January 4, 2014

Don’t jeopardize your New Year’s weight-loss resolution

Losing some of the pounds you put on during the holidays is a common New Year’s resolution for many.

Losing some of the pounds you put on during the holidays is a common New Year’s resolution for many.

The temptation is strong to look for a quick and easy method. Unfortunately, most of those advertised weight-loss claims that seem to come at consumers from every direction are scams. The only thing that will weigh less after you try those products is your wallet.

Here is our advice for those wondering whether to purchase that miracle weight-loss product: Keep your money.

The Federal Trade Commission, an independent agency of the U.S. government charged with consumer protection, says most of those pills, patches and creams are a waste of money. They may even be a threat to your health.

Last year the BBB received more than 4,600 complaints nationally about weight control services, and health and diet products. Commonly consumers said they either never received the product or the results were not as advertised or the product caused an adverse reaction.

Deceptive advertising

Recently the FTC released information about several products that were charged with making deceptive claims in their advertisements.

The marketers of Sensa had claimed that all you will need to do is “sprinkle, eat and lose weight.” Sprinkling the product on your food was supposed to help you eat less, feel less hungry and even change your metabolism. Between 2008 and 2012 its sales totaled over $364 million.

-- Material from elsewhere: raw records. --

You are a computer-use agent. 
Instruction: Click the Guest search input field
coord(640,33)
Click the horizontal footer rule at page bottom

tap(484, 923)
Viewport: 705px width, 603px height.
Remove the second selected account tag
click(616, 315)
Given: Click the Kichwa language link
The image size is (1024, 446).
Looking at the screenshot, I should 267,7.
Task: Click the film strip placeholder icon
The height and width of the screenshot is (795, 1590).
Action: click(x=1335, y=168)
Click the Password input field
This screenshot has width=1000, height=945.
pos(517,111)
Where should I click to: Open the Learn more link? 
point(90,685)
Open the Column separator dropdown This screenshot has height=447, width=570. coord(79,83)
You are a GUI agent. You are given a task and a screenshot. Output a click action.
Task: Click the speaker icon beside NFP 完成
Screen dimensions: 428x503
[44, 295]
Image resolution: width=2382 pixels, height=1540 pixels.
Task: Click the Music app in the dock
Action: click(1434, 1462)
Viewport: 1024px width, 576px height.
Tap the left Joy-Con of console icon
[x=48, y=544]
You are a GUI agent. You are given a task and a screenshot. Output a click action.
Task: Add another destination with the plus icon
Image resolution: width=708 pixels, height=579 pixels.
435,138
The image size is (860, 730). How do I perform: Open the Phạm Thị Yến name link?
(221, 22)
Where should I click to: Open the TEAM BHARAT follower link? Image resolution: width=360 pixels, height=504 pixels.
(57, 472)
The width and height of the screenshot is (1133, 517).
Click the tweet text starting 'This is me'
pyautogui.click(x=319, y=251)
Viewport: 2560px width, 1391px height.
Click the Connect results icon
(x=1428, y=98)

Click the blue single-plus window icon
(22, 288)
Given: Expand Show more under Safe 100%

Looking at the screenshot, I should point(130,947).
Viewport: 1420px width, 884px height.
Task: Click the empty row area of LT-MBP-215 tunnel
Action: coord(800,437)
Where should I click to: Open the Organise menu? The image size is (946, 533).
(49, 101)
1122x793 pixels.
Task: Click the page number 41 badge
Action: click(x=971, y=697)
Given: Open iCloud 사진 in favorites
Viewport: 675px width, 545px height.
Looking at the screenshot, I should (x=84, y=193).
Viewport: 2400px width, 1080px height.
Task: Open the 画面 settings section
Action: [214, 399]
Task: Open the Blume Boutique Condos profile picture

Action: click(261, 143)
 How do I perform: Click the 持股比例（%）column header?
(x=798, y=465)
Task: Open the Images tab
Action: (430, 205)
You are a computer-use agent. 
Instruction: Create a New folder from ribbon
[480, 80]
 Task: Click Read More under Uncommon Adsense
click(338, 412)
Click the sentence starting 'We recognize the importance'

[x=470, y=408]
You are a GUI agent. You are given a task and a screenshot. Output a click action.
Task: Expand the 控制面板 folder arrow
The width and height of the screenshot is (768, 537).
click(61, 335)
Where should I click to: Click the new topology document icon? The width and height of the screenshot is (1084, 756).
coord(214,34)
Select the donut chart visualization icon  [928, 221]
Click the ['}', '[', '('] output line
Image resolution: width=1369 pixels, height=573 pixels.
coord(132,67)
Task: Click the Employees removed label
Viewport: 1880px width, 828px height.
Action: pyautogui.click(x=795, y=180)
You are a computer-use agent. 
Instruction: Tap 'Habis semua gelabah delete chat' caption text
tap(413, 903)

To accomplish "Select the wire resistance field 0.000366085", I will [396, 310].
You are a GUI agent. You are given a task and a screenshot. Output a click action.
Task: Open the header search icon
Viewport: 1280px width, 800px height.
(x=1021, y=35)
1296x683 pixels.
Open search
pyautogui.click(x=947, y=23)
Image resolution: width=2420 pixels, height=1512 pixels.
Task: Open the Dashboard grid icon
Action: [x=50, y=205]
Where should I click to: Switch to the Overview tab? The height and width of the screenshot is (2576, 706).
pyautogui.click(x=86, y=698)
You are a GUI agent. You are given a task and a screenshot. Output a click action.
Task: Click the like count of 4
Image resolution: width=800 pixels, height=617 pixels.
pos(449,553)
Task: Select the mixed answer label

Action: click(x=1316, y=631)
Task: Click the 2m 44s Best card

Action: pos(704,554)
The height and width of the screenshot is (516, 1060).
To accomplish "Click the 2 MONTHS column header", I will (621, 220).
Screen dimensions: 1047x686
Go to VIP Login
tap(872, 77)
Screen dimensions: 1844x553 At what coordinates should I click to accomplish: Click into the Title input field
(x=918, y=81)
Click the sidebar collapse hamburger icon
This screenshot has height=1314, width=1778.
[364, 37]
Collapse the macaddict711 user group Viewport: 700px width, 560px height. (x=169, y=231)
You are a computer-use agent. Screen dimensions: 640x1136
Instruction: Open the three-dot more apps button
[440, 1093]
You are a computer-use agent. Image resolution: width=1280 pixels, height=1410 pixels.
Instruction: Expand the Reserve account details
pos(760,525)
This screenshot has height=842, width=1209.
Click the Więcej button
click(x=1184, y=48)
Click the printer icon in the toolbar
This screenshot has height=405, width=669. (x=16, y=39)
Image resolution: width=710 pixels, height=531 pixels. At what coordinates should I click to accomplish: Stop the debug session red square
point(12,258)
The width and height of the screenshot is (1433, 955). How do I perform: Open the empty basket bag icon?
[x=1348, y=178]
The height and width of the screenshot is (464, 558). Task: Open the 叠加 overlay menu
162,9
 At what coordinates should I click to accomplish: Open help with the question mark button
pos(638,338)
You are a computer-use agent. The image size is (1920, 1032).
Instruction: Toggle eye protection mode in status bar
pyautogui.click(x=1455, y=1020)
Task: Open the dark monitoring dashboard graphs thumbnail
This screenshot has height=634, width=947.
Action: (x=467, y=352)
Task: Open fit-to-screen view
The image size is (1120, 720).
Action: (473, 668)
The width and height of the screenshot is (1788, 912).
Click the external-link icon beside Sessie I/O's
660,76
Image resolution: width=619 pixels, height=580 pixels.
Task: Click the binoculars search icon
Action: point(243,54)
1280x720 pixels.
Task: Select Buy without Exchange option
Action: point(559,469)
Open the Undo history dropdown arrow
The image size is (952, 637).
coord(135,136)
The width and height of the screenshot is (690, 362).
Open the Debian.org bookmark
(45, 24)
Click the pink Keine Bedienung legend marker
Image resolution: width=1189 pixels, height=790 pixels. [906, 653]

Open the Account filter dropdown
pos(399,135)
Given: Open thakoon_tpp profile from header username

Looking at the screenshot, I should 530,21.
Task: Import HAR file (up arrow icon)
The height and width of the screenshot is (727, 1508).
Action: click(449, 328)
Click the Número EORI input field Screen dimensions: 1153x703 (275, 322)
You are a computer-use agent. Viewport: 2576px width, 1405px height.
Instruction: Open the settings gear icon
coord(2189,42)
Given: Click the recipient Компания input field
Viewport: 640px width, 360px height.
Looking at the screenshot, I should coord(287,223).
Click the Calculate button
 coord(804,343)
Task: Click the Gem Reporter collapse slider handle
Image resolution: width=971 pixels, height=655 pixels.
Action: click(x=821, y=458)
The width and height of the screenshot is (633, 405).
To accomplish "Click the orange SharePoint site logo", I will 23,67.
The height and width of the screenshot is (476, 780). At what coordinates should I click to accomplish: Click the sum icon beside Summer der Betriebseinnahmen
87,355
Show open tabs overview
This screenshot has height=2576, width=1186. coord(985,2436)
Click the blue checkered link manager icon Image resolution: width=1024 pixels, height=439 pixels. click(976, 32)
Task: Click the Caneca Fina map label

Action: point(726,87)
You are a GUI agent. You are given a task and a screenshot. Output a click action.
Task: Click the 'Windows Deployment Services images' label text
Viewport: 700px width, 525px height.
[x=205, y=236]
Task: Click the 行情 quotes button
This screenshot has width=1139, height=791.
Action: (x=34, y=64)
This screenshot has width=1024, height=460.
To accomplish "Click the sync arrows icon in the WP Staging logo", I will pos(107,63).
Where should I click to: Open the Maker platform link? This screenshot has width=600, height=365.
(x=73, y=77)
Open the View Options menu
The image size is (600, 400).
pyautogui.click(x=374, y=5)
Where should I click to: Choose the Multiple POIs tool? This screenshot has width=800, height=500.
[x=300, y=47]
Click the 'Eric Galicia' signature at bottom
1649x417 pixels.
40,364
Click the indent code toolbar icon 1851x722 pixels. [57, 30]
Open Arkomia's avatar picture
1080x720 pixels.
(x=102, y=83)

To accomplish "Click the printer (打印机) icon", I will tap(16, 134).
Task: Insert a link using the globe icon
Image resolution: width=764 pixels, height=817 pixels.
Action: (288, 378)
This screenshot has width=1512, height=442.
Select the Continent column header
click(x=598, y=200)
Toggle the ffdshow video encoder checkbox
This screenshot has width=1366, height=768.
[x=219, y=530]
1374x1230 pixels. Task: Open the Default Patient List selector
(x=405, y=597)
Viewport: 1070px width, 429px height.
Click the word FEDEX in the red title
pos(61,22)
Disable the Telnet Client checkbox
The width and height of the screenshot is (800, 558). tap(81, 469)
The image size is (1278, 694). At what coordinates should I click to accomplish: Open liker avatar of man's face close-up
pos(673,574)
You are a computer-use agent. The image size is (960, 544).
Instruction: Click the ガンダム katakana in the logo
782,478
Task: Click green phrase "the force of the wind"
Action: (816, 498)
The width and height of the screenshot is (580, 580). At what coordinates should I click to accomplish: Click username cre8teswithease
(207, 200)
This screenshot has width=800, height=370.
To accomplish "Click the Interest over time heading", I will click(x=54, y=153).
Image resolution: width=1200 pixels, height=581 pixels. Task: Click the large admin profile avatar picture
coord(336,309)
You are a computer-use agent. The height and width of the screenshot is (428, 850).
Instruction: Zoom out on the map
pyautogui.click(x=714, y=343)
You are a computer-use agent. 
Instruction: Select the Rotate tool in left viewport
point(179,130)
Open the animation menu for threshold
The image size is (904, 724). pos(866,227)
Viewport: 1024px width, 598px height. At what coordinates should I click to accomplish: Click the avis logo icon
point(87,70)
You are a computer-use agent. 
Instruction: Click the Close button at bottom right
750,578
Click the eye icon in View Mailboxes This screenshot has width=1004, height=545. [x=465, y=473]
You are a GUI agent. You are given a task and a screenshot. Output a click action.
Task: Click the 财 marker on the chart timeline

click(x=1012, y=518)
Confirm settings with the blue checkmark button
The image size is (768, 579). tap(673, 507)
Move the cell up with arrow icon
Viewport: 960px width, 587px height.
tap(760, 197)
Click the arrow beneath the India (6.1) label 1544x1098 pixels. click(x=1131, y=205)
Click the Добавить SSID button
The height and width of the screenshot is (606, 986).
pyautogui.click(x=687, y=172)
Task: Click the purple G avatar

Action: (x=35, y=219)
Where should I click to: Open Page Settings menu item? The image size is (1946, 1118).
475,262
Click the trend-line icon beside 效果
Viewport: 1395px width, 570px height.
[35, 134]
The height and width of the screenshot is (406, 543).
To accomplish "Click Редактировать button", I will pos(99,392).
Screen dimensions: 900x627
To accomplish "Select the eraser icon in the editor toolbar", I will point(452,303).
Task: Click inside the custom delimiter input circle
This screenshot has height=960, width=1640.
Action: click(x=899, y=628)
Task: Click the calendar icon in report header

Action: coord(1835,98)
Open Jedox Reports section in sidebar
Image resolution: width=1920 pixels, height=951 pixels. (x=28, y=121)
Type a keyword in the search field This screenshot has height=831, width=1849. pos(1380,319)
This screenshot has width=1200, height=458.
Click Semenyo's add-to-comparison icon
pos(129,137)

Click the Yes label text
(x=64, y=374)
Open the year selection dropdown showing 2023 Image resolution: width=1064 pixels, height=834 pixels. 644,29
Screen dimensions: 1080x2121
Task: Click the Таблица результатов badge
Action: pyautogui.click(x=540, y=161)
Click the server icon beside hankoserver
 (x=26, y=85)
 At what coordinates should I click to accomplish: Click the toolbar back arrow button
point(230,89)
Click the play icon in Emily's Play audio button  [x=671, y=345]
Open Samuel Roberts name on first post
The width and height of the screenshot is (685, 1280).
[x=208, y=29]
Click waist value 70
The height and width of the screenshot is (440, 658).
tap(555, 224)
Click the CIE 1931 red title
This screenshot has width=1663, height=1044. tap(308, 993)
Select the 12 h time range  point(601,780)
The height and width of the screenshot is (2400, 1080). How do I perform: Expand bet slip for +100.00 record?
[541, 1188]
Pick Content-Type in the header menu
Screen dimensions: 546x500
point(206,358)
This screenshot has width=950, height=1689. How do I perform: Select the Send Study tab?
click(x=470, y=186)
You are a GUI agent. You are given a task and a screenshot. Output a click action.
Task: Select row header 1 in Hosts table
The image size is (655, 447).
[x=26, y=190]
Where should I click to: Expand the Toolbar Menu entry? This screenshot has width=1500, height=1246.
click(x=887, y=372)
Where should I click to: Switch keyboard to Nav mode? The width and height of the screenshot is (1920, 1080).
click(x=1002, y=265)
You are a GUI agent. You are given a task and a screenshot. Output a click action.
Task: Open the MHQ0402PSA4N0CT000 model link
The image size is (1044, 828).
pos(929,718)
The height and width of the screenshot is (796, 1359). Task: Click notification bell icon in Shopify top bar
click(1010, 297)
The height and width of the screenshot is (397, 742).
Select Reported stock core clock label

The company will now be paying $26.5 million as settlement for the FTC’s charges that it deceived consumers. The money will be sent to Sensa’s customers as refunds.

Also charged by the agency was a company called L’Occitane, which marketed creams that had been claiming weight loss for users, but lacked scientific proof that it worked. L’Occitane’s products were called Almond Beautiful Shape and Almond Shaping Delight.

HCG Diet Direct has marketed an unproven human hormone as a weight-loss treatment for a quarter century and was charged by the FTC as well.

Additionally a partial settlement was reached with an operation called LeanSpa, which was alleged to have deceptively promoted acai berry and “colon-cleanse” weight loss supplements in falsified news websites.

Claims to watch out for

These are some of the oh-so-appealing – but oh-so-deceptive – claims to watch out for in weight-loss product ads.

• Lose weight without dieting or exercising! Miraculous results do not happen without hard work.
• Eat your favorite foods and still lose weight! You must make sensible food choices in order to lose weight. Try filling up on vegetables and fruits so you can more easily turn down sweets and snacks.
• Lose weight permanently and never diet again! Permanent weight loss comes from permanent lifestyle changes. Ongoing maintenance is a must to keep pounds off.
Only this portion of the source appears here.